─── Exercise materials ───

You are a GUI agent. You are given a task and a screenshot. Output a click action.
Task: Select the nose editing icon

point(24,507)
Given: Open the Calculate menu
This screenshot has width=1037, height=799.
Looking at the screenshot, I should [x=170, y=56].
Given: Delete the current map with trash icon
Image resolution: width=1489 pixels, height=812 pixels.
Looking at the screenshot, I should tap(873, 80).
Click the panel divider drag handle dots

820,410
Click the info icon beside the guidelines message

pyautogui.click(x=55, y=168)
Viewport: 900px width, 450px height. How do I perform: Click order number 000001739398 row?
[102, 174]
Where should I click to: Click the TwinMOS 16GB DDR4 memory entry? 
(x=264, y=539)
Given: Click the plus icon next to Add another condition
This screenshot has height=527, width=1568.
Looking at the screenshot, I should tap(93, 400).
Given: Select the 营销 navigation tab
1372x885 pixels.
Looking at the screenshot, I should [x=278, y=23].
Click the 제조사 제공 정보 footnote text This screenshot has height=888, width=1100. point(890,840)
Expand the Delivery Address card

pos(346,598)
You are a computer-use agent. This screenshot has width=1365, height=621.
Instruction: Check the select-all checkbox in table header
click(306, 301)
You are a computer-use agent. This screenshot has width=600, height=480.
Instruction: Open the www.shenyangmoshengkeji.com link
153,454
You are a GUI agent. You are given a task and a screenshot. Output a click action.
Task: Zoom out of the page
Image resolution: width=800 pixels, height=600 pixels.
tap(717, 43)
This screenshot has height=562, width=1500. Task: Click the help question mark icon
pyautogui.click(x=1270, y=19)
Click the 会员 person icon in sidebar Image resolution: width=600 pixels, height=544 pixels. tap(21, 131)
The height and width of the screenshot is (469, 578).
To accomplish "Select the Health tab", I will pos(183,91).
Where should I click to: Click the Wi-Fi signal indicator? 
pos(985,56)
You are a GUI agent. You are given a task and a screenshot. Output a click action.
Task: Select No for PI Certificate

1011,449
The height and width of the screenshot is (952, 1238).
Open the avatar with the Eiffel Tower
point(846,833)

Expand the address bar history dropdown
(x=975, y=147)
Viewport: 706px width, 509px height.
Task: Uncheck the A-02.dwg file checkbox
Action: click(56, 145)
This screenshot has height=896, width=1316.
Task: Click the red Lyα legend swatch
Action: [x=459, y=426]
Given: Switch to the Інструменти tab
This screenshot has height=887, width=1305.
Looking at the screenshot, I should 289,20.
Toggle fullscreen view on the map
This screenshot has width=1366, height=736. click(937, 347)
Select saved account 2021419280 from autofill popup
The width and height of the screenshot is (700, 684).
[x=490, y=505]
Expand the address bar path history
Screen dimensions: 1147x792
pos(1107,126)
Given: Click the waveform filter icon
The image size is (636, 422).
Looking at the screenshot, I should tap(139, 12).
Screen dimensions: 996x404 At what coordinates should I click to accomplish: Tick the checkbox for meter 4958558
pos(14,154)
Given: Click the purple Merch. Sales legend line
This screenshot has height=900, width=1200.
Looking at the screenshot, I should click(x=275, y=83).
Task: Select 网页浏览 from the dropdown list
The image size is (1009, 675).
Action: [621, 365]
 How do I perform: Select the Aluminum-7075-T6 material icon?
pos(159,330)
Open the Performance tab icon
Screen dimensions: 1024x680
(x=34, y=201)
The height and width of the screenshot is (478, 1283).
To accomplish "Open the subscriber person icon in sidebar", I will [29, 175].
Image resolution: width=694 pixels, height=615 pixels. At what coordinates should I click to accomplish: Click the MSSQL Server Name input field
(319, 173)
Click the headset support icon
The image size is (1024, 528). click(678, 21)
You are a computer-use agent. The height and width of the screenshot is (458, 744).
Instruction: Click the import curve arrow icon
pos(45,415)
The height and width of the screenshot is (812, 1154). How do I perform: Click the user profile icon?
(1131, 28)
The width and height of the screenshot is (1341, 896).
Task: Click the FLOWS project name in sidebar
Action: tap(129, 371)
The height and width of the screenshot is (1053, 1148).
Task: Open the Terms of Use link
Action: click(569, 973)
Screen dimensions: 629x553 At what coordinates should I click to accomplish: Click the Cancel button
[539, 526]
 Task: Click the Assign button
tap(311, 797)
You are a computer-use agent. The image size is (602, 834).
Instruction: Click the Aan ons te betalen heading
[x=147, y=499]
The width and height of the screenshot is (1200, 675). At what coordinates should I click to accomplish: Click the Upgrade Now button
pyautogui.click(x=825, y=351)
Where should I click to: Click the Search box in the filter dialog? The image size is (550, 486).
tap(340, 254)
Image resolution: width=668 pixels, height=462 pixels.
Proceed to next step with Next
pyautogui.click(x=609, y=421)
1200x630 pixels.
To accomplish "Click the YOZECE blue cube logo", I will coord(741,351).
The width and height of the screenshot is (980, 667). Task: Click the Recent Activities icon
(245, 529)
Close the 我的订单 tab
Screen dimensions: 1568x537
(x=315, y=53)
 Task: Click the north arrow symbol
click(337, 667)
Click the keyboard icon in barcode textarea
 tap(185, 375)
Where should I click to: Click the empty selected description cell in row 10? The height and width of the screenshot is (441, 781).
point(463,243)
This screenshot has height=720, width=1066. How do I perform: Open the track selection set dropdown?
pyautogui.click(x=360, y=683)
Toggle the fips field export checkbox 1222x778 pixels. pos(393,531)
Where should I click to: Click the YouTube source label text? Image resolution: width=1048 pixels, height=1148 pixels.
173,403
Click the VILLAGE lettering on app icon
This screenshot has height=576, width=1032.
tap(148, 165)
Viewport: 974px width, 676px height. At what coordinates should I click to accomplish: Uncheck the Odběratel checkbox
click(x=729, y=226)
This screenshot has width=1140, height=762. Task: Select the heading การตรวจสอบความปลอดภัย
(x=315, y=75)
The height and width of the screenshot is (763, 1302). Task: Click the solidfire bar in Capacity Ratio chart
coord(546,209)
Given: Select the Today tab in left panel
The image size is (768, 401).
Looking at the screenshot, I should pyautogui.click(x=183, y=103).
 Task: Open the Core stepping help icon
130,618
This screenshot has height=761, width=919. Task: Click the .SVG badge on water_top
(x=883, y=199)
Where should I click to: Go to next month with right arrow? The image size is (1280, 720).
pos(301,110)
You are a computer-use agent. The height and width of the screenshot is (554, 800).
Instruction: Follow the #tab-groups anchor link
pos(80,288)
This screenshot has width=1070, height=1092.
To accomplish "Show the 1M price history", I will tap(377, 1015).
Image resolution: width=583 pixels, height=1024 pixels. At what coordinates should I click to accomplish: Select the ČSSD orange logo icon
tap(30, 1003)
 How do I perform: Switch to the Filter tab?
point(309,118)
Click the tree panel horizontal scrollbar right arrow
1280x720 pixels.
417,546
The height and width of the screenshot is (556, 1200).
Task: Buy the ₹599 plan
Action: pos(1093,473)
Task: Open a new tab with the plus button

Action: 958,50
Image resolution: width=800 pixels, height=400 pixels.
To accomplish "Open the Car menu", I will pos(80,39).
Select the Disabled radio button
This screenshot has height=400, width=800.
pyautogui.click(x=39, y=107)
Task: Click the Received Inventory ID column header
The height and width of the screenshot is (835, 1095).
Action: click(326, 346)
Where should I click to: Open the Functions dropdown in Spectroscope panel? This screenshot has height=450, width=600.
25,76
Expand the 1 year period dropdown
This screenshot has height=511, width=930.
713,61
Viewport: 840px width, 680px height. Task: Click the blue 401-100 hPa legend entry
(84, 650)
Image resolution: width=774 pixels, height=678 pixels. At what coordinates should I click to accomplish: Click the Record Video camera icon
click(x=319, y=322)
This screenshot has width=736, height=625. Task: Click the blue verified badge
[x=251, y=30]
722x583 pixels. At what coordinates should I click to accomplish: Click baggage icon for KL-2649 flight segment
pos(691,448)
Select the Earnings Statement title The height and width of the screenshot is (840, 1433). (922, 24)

───

Retype the entries word for word.

*Output of the exercise*.
You are a GUI agent. You are given a task and a screenshot. Output a click action.
Task: Select the nose editing icon

point(24,507)
Given: Open the Calculate menu
This screenshot has width=1037, height=799.
Looking at the screenshot, I should [x=170, y=56].
Given: Delete the current map with trash icon
Image resolution: width=1489 pixels, height=812 pixels.
Looking at the screenshot, I should tap(873, 80).
Click the panel divider drag handle dots

820,410
Click the info icon beside the guidelines message

pyautogui.click(x=55, y=168)
Viewport: 900px width, 450px height. How do I perform: Click order number 000001739398 row?
[102, 174]
Where should I click to: Click the TwinMOS 16GB DDR4 memory entry? 
(x=264, y=539)
Given: Click the plus icon next to Add another condition
This screenshot has height=527, width=1568.
Looking at the screenshot, I should tap(93, 400).
Given: Select the 营销 navigation tab
1372x885 pixels.
Looking at the screenshot, I should [x=278, y=23].
Click the 제조사 제공 정보 footnote text This screenshot has height=888, width=1100. point(890,840)
Expand the Delivery Address card

pos(346,598)
You are a computer-use agent. This screenshot has width=1365, height=621.
Instruction: Check the select-all checkbox in table header
click(306, 301)
You are a computer-use agent. This screenshot has width=600, height=480.
Instruction: Open the www.shenyangmoshengkeji.com link
153,454
You are a GUI agent. You are given a task and a screenshot. Output a click action.
Task: Zoom out of the page
Image resolution: width=800 pixels, height=600 pixels.
tap(717, 43)
This screenshot has height=562, width=1500. Task: Click the help question mark icon
pyautogui.click(x=1270, y=19)
Click the 会员 person icon in sidebar Image resolution: width=600 pixels, height=544 pixels. tap(21, 131)
The height and width of the screenshot is (469, 578).
To accomplish "Select the Health tab", I will pos(183,91).
Where should I click to: Click the Wi-Fi signal indicator? 
pos(985,56)
You are a GUI agent. You are given a task and a screenshot. Output a click action.
Task: Select No for PI Certificate

1011,449
The height and width of the screenshot is (952, 1238).
Open the avatar with the Eiffel Tower
point(846,833)

Expand the address bar history dropdown
(x=975, y=147)
Viewport: 706px width, 509px height.
Task: Uncheck the A-02.dwg file checkbox
Action: click(56, 145)
This screenshot has height=896, width=1316.
Task: Click the red Lyα legend swatch
Action: [x=459, y=426]
Given: Switch to the Інструменти tab
This screenshot has height=887, width=1305.
Looking at the screenshot, I should 289,20.
Toggle fullscreen view on the map
This screenshot has width=1366, height=736. click(937, 347)
Select saved account 2021419280 from autofill popup
The width and height of the screenshot is (700, 684).
[x=490, y=505]
Expand the address bar path history
Screen dimensions: 1147x792
pos(1107,126)
Given: Click the waveform filter icon
The image size is (636, 422).
Looking at the screenshot, I should tap(139, 12).
Screen dimensions: 996x404 At what coordinates should I click to accomplish: Tick the checkbox for meter 4958558
pos(14,154)
Given: Click the purple Merch. Sales legend line
This screenshot has height=900, width=1200.
Looking at the screenshot, I should click(x=275, y=83).
Task: Select 网页浏览 from the dropdown list
The image size is (1009, 675).
Action: [621, 365]
 How do I perform: Select the Aluminum-7075-T6 material icon?
pos(159,330)
Open the Performance tab icon
Screen dimensions: 1024x680
(x=34, y=201)
The height and width of the screenshot is (478, 1283).
To accomplish "Open the subscriber person icon in sidebar", I will [29, 175].
Image resolution: width=694 pixels, height=615 pixels. At what coordinates should I click to accomplish: Click the MSSQL Server Name input field
(319, 173)
Click the headset support icon
The image size is (1024, 528). click(678, 21)
You are a computer-use agent. The height and width of the screenshot is (458, 744).
Instruction: Click the import curve arrow icon
pos(45,415)
The height and width of the screenshot is (812, 1154). How do I perform: Click the user profile icon?
(1131, 28)
The width and height of the screenshot is (1341, 896).
Task: Click the FLOWS project name in sidebar
Action: tap(129, 371)
The height and width of the screenshot is (1053, 1148).
Task: Open the Terms of Use link
Action: click(569, 973)
Screen dimensions: 629x553 At what coordinates should I click to accomplish: Click the Cancel button
[539, 526]
 Task: Click the Assign button
tap(311, 797)
You are a computer-use agent. The image size is (602, 834).
Instruction: Click the Aan ons te betalen heading
[x=147, y=499]
The width and height of the screenshot is (1200, 675). At what coordinates should I click to accomplish: Click the Upgrade Now button
pyautogui.click(x=825, y=351)
Where should I click to: Click the Search box in the filter dialog? The image size is (550, 486).
tap(340, 254)
Image resolution: width=668 pixels, height=462 pixels.
Proceed to next step with Next
pyautogui.click(x=609, y=421)
1200x630 pixels.
To accomplish "Click the YOZECE blue cube logo", I will coord(741,351).
The width and height of the screenshot is (980, 667). Task: Click the Recent Activities icon
(245, 529)
Close the 我的订单 tab
Screen dimensions: 1568x537
(x=315, y=53)
 Task: Click the north arrow symbol
click(337, 667)
Click the keyboard icon in barcode textarea
 tap(185, 375)
Where should I click to: Click the empty selected description cell in row 10? The height and width of the screenshot is (441, 781).
point(463,243)
This screenshot has height=720, width=1066. How do I perform: Open the track selection set dropdown?
pyautogui.click(x=360, y=683)
Toggle the fips field export checkbox 1222x778 pixels. pos(393,531)
Where should I click to: Click the YouTube source label text? Image resolution: width=1048 pixels, height=1148 pixels.
173,403
Click the VILLAGE lettering on app icon
This screenshot has height=576, width=1032.
tap(148, 165)
Viewport: 974px width, 676px height. At what coordinates should I click to accomplish: Uncheck the Odběratel checkbox
click(x=729, y=226)
This screenshot has width=1140, height=762. Task: Select the heading การตรวจสอบความปลอดภัย
(x=315, y=75)
The height and width of the screenshot is (763, 1302). Task: Click the solidfire bar in Capacity Ratio chart
coord(546,209)
Given: Select the Today tab in left panel
The image size is (768, 401).
Looking at the screenshot, I should pyautogui.click(x=183, y=103).
 Task: Open the Core stepping help icon
130,618
This screenshot has height=761, width=919. Task: Click the .SVG badge on water_top
(x=883, y=199)
Where should I click to: Go to next month with right arrow? The image size is (1280, 720).
pos(301,110)
You are a computer-use agent. The height and width of the screenshot is (554, 800).
Instruction: Follow the #tab-groups anchor link
pos(80,288)
This screenshot has width=1070, height=1092.
To accomplish "Show the 1M price history", I will tap(377, 1015).
Image resolution: width=583 pixels, height=1024 pixels. At what coordinates should I click to accomplish: Select the ČSSD orange logo icon
tap(30, 1003)
 How do I perform: Switch to the Filter tab?
point(309,118)
Click the tree panel horizontal scrollbar right arrow
1280x720 pixels.
417,546
The height and width of the screenshot is (556, 1200).
Task: Buy the ₹599 plan
Action: pos(1093,473)
Task: Open a new tab with the plus button

Action: 958,50
Image resolution: width=800 pixels, height=400 pixels.
To accomplish "Open the Car menu", I will pos(80,39).
Select the Disabled radio button
This screenshot has height=400, width=800.
pyautogui.click(x=39, y=107)
Task: Click the Received Inventory ID column header
The height and width of the screenshot is (835, 1095).
Action: click(326, 346)
Where should I click to: Open the Functions dropdown in Spectroscope panel? This screenshot has height=450, width=600.
25,76
Expand the 1 year period dropdown
This screenshot has height=511, width=930.
713,61
Viewport: 840px width, 680px height. Task: Click the blue 401-100 hPa legend entry
(84, 650)
Image resolution: width=774 pixels, height=678 pixels. At what coordinates should I click to accomplish: Click the Record Video camera icon
click(x=319, y=322)
This screenshot has width=736, height=625. Task: Click the blue verified badge
[x=251, y=30]
722x583 pixels. At what coordinates should I click to accomplish: Click baggage icon for KL-2649 flight segment
pos(691,448)
Select the Earnings Statement title The height and width of the screenshot is (840, 1433). (922, 24)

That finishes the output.